As decades rolled by, the Club’s doors opened a tiny crack for San Francisco’s movers and shakers-CEOs, university presidents, generals, and more-though it remained, and still remains, a strictly men-only domain. Even U.S. presidents have been spotted in the crowd, but don’t worry, the club motto is, “Weaving Spiders Come Not Here.” No business talk inside! (Though rumor has it, that rule is more of a guideline than a law. If two billionaires leave for a stroll around the block, who am I to judge?)
Inside, the club is a labyrinth of secretive dining rooms, libraries, a bar that’s seen more toasts than your local bakery, and even a theater that’s staged plays written-and often performed-by the members themselves.
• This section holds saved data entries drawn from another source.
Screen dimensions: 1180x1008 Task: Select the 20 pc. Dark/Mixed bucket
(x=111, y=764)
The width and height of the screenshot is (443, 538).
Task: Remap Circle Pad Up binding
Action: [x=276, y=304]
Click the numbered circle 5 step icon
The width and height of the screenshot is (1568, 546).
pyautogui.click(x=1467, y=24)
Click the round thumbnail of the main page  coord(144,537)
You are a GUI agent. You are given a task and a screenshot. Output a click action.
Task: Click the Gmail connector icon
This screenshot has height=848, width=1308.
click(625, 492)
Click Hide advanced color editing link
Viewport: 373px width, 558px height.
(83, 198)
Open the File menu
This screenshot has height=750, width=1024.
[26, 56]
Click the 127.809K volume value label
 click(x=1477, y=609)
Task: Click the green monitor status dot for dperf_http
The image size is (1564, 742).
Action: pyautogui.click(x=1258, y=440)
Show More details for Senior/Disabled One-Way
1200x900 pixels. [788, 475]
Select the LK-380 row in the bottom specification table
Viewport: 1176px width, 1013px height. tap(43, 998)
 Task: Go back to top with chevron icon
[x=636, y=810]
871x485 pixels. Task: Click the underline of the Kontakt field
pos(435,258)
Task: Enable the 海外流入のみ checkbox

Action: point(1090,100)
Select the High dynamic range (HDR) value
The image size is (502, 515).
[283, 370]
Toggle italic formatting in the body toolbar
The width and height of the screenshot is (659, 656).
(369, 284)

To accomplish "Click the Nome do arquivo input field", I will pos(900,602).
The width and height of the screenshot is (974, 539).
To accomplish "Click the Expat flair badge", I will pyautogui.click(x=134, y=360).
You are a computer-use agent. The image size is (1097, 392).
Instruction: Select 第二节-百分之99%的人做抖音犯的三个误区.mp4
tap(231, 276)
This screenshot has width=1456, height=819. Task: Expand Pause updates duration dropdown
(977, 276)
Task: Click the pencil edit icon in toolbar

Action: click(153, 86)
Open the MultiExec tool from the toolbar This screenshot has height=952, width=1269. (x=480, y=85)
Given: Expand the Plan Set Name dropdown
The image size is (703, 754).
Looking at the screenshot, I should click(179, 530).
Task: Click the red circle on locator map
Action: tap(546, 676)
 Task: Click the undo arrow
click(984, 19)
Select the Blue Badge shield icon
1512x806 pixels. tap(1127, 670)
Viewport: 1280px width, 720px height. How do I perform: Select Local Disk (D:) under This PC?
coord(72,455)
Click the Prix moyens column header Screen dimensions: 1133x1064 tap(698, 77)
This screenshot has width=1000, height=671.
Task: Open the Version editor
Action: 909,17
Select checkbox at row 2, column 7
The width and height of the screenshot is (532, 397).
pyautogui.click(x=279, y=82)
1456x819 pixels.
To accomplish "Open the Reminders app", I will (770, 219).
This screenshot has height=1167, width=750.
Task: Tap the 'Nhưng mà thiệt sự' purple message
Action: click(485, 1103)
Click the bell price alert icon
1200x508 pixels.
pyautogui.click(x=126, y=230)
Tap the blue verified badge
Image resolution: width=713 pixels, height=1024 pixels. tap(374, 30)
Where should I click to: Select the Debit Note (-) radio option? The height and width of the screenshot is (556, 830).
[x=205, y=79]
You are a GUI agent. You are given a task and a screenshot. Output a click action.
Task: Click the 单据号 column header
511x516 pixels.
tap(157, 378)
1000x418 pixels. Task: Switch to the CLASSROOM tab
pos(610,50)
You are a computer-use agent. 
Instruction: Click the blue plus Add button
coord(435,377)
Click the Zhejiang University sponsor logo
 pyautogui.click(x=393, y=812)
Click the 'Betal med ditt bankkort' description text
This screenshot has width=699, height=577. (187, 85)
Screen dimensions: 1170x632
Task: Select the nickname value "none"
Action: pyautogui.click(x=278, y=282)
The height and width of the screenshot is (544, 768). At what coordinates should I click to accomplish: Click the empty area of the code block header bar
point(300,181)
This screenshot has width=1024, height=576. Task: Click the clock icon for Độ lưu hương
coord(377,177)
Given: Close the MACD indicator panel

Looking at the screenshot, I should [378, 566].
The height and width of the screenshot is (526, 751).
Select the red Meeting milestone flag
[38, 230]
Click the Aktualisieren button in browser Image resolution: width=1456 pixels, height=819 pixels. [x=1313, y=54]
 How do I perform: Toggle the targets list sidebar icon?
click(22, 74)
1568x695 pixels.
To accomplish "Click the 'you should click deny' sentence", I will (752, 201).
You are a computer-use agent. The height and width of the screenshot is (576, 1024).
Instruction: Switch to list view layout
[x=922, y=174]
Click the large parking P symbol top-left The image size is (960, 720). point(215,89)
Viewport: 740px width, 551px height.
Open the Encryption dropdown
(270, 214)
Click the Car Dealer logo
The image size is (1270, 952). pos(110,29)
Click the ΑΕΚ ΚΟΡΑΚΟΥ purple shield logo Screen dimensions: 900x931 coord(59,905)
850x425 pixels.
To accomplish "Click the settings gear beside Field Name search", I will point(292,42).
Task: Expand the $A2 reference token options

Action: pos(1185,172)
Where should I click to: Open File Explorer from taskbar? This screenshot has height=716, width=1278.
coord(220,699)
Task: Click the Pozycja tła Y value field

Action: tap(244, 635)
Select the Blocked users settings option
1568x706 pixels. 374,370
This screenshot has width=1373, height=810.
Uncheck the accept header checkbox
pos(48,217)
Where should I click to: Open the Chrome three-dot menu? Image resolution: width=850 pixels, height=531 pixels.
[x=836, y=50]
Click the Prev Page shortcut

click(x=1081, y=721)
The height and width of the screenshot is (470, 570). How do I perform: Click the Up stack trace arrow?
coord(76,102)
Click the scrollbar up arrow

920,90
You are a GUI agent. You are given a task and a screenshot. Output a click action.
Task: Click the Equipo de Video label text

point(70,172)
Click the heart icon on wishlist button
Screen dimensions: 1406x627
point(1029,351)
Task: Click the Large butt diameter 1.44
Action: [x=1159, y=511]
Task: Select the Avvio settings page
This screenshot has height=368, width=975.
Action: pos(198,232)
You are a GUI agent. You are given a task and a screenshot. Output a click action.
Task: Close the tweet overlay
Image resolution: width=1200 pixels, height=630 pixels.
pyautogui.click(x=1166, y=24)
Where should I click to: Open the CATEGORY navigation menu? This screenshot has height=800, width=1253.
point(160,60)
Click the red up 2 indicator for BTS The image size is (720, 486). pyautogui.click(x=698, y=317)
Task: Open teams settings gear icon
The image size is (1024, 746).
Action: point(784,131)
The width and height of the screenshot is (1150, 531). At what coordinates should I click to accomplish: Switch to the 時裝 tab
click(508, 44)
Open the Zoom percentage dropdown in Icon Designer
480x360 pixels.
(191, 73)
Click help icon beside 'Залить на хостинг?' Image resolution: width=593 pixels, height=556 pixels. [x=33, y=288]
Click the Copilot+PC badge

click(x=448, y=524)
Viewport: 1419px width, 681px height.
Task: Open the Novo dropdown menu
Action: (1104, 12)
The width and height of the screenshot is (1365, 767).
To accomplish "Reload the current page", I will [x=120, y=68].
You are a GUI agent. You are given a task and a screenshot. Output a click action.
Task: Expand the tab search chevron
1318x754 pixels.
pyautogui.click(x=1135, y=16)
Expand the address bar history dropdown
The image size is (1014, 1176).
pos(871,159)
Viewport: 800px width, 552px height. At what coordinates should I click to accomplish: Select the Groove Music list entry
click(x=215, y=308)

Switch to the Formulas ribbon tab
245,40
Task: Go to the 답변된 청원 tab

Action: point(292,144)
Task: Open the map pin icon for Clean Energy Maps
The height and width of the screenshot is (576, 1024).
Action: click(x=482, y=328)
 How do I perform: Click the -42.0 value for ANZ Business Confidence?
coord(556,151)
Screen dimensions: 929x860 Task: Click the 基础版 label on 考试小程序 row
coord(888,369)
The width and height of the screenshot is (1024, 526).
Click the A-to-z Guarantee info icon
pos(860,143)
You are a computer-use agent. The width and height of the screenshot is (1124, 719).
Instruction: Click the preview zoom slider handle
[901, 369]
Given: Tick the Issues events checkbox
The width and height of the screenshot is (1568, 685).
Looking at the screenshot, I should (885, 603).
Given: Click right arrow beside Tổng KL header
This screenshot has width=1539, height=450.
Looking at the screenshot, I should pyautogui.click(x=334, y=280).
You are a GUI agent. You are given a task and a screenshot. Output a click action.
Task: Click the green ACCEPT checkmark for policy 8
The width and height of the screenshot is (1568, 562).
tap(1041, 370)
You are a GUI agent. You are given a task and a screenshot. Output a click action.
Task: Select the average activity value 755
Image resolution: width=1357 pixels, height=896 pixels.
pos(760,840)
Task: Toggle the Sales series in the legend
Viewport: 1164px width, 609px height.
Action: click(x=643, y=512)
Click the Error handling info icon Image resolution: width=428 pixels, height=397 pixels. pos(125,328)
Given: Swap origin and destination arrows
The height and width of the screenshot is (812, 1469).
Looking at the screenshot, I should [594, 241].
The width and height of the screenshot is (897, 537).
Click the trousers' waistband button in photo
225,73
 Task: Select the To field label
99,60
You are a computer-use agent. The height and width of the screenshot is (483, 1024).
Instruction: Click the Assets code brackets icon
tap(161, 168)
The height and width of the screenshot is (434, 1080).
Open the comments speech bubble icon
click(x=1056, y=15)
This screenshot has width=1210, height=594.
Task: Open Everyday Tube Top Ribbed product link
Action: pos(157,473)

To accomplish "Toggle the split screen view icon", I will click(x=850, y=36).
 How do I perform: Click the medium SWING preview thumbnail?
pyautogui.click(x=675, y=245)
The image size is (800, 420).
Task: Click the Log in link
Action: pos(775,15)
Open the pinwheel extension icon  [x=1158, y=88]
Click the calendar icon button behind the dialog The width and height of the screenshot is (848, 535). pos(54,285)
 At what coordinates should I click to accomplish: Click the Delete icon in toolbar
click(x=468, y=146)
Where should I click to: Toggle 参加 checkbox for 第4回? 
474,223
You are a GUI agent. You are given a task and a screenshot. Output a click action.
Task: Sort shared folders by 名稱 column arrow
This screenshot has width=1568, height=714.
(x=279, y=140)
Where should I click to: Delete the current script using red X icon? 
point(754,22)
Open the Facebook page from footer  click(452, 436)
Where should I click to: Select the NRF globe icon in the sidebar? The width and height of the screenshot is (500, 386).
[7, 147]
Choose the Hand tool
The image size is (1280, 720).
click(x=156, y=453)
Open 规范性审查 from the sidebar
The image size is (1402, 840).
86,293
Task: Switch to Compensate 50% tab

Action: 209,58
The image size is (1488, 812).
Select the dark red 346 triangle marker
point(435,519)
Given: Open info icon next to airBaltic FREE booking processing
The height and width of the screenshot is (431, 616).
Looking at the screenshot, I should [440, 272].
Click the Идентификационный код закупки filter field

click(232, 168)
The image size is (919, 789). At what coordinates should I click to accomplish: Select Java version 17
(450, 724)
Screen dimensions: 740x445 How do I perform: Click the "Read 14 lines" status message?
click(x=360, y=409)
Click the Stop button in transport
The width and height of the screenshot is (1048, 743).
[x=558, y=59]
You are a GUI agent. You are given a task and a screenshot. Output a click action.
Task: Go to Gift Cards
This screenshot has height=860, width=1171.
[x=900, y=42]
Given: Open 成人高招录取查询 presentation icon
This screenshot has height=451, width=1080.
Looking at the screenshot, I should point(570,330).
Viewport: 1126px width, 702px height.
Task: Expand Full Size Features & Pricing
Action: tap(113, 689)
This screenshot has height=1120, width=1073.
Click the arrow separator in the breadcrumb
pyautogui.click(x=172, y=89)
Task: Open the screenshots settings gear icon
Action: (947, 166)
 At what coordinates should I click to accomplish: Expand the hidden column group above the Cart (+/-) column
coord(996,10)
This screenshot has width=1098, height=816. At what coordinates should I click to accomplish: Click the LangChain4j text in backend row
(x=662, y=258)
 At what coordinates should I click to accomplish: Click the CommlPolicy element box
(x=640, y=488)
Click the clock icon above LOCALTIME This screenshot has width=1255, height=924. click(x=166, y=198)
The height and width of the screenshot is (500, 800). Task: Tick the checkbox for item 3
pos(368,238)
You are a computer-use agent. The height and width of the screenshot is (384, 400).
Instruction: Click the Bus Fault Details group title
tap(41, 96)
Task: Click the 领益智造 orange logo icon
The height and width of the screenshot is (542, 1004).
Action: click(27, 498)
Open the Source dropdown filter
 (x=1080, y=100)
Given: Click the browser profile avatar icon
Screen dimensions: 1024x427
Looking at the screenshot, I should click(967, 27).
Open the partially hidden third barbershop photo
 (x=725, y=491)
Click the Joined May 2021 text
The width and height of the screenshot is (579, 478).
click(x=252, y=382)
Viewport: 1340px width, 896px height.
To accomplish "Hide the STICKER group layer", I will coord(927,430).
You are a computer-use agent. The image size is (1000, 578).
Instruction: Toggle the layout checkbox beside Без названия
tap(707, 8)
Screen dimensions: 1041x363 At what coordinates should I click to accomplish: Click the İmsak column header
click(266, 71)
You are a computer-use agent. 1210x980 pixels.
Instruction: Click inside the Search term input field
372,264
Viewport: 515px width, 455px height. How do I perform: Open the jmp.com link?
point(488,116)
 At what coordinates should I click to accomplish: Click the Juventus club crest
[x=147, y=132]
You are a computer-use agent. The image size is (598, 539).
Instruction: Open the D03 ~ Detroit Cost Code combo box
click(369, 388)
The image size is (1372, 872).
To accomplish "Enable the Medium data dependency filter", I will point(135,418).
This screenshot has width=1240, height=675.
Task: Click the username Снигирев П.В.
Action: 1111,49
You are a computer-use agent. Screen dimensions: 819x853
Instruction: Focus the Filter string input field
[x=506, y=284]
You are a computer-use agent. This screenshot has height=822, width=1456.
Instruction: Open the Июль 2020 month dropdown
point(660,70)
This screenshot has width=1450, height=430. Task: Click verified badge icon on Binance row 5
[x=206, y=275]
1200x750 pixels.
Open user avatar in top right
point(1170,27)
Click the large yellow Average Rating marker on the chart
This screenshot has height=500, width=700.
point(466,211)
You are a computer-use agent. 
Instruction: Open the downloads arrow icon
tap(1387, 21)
For any art lover, this place was gold: painters displayed their works throughout the building, and the only commission fee for selling your masterpiece was, well, another round of drinks.
But wait, the tale gets stranger. Every summer, when the city’s grip gets a little too tight, the Bohemian Club heads north to Bohemian Grove in Sonoma County-a massive, hidden camp shrouded by towering redwoods. There, for a few weeks, the secrets flow as richly as the wine. At the heart of these gatherings stands a giant (and I mean GIANT) concrete owl statue, looming forty feet high and watching over everyone with a stone-cold stare. If you find that a little “hoo”-spicious, just wait. The most famous event at the Grove is the “Cremation of Care” ceremony, a bizarre and dramatic ritual where they burn an effigy of “Care”-yes, someone actually set their worries aflame-with fireworks bursting and costumes swirling by the lake. It’s all a bit tongue-in-cheek, but if you ask me, it’s better entertainment than most streaming services.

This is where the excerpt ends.